By 21:56 ET (01:56 GMT), September Brent crude hovered at $69.51 per barrel, while WTI crude held at $67.51, both unchanged from the prior session. On Thursday, prices had climbed more than 1.5% but were still tracking losses of over 1% for the week.
Geopolitical Tensions Fuel Supply Risks
Thursday’s rally was underpinned by fresh attacks on oil installations in Iraqi Kurdistan, which temporarily knocked out nearly half of the region’s production. The strikes, allegedly carried out by Iran-aligned militias, renewed concerns over Middle Eastern output security.
Despite the unrest, Baghdad announced a tentative agreement to restart crude exports from Kurdistan to Turkey after a two-year pause. While the Kurdistan Regional Government has yet to formally confirm the arrangement, the move points to progress in negotiations between federal and regional authorities.

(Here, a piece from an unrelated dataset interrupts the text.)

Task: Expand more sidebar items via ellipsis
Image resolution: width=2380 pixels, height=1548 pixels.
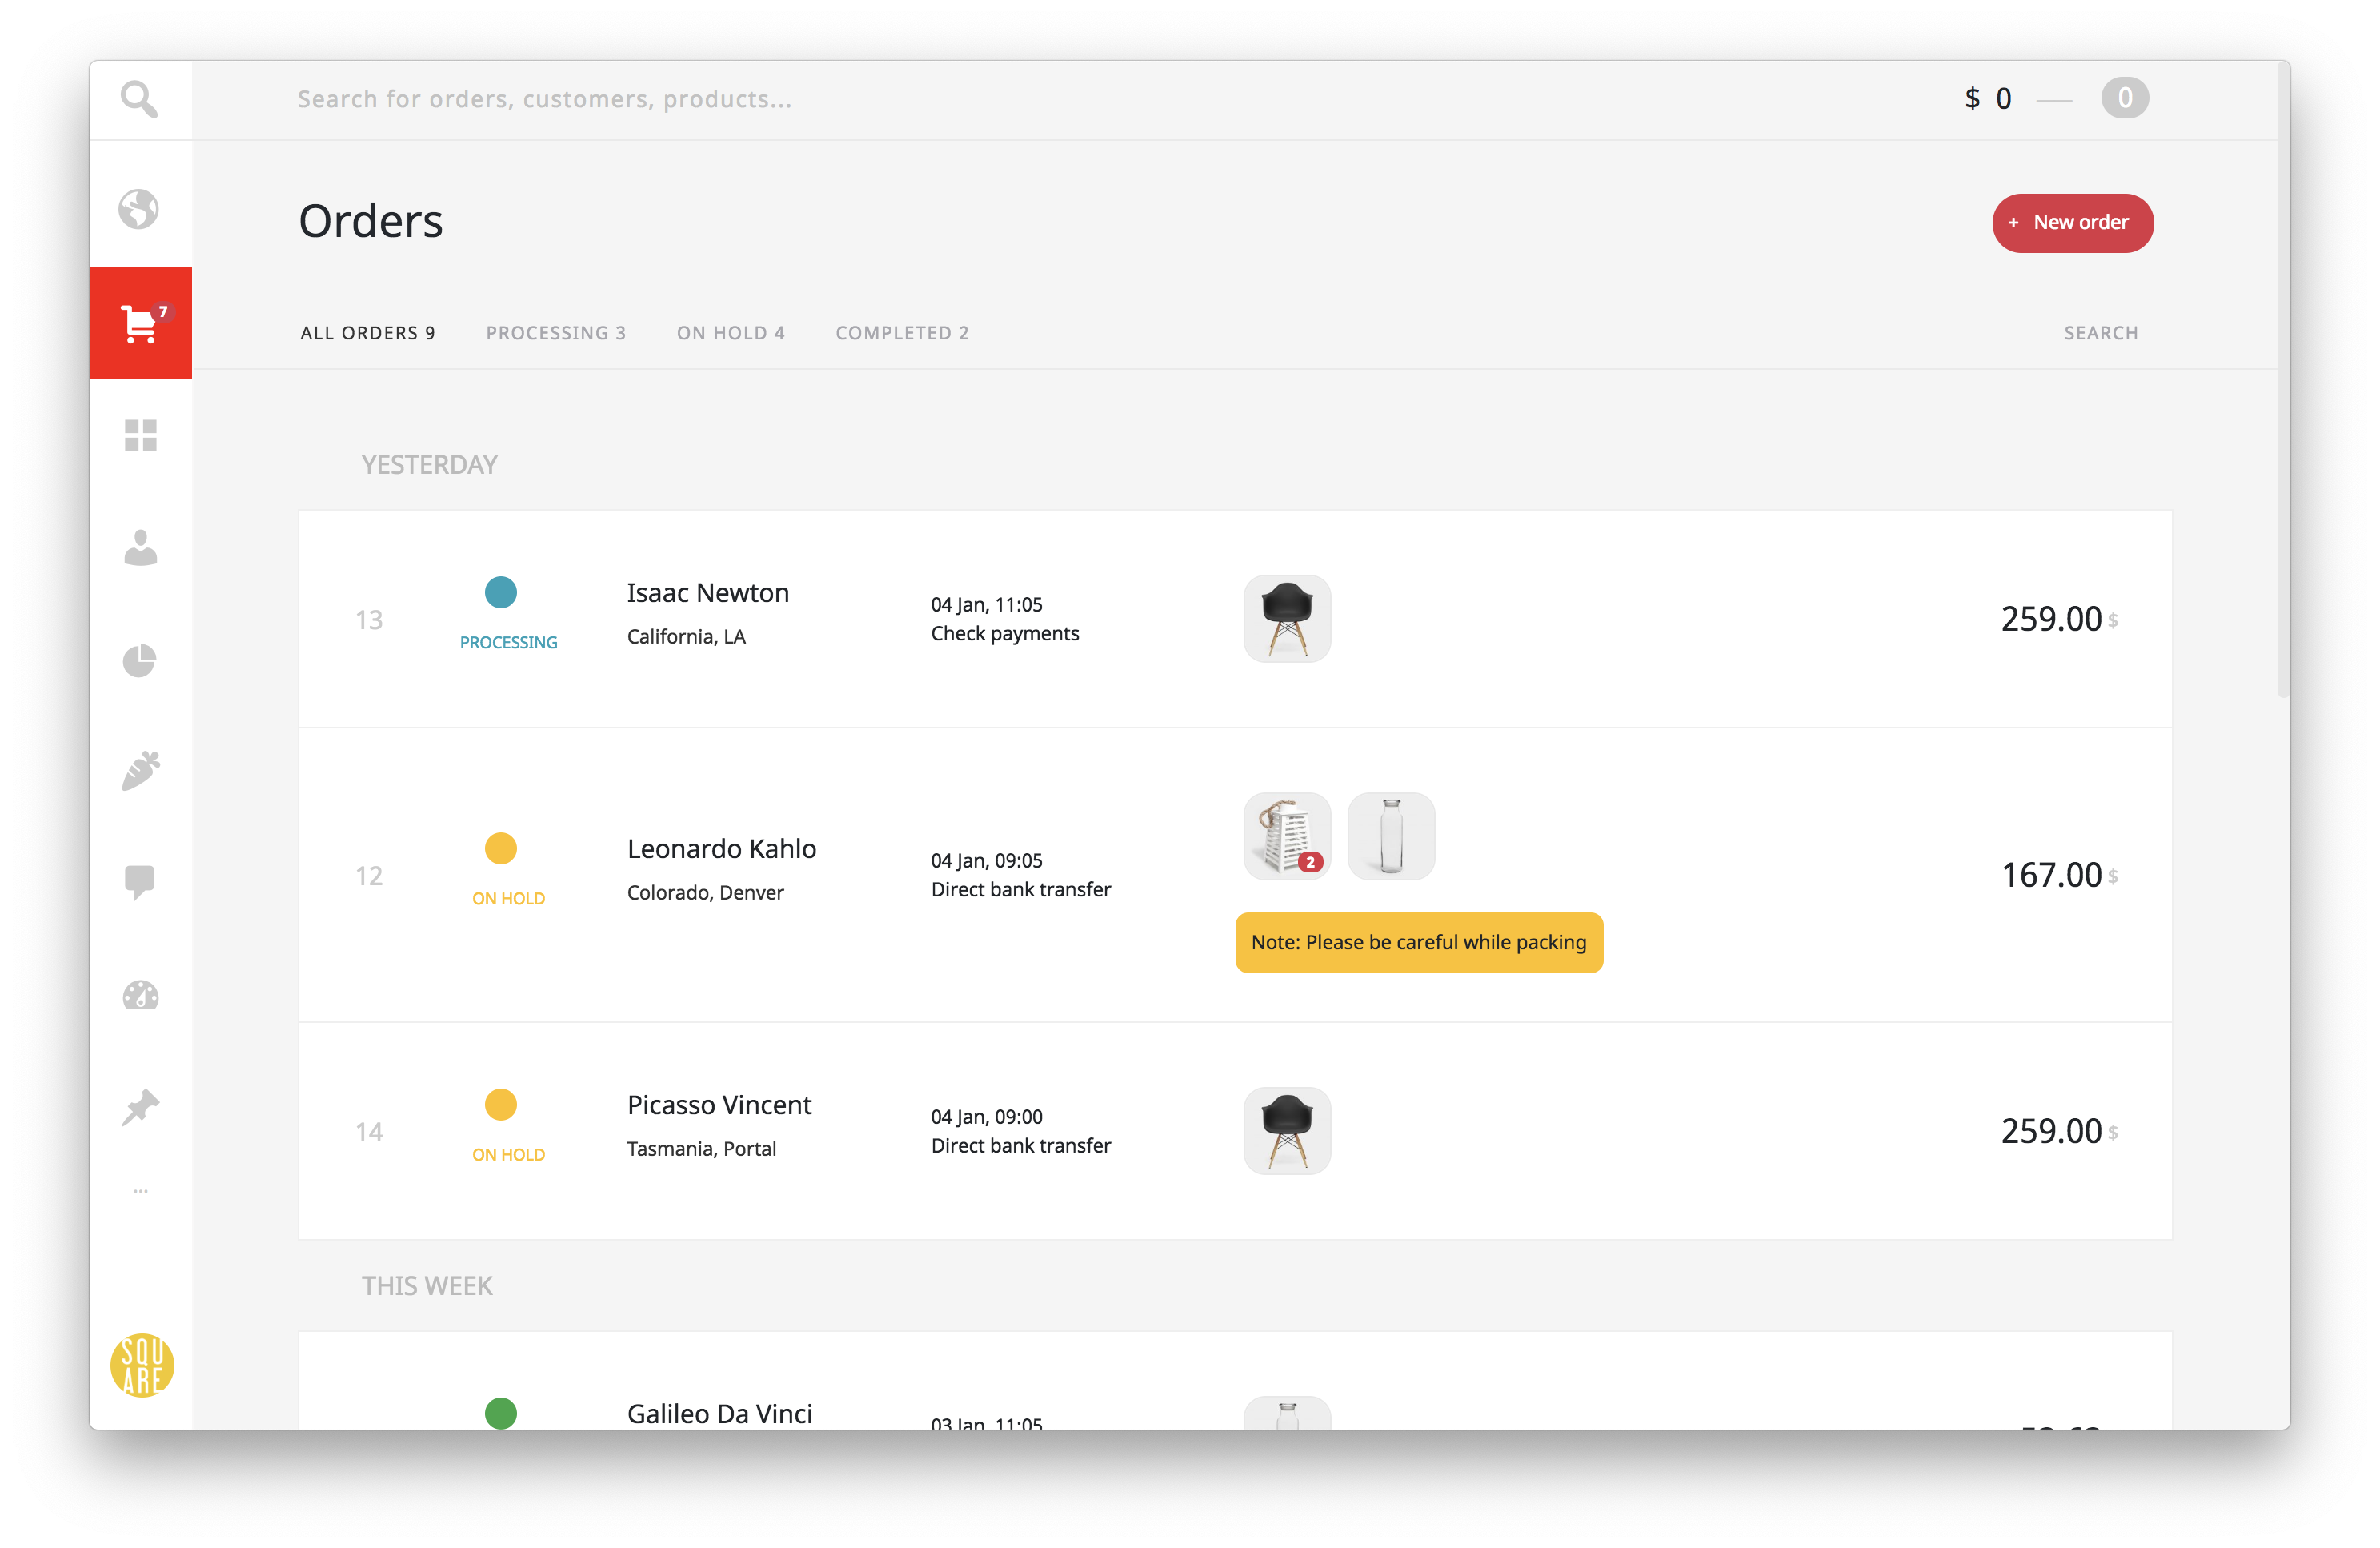Action: click(x=140, y=1191)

U.S. Policy Shift Weighs on Market Outlook
Earlier support for oil prices from the possibility of new U.S. sanctions on Russia faded after President Donald Trump opted to give Moscow a 50-day window to wind down the war in Ukraine. The softer stance defused expectations of imminent restrictions, which had helped push prices higher last week.
Inventory Draw Signals Tight Supply
Fresh data from the U.S. Energy Information Administration showed a surprise inventory draw of 3.9 million barrels, far exceeding the 1.8 million-barrel drop forecast by analysts. The report reinforced views that underlying market conditions remain tight.
In addition, the International Energy Agency (IEA) recently noted that supply-demand dynamics could be tighter than headline figures suggest, as global refinery activity picks up to meet summer fuel demand.
Despite a recent increase in production quotas from OPEC+, both the IEA and OPEC continue to project stable demand growth through 2025 and 2026, pointing to a cautiously optimistic outlook for crude markets.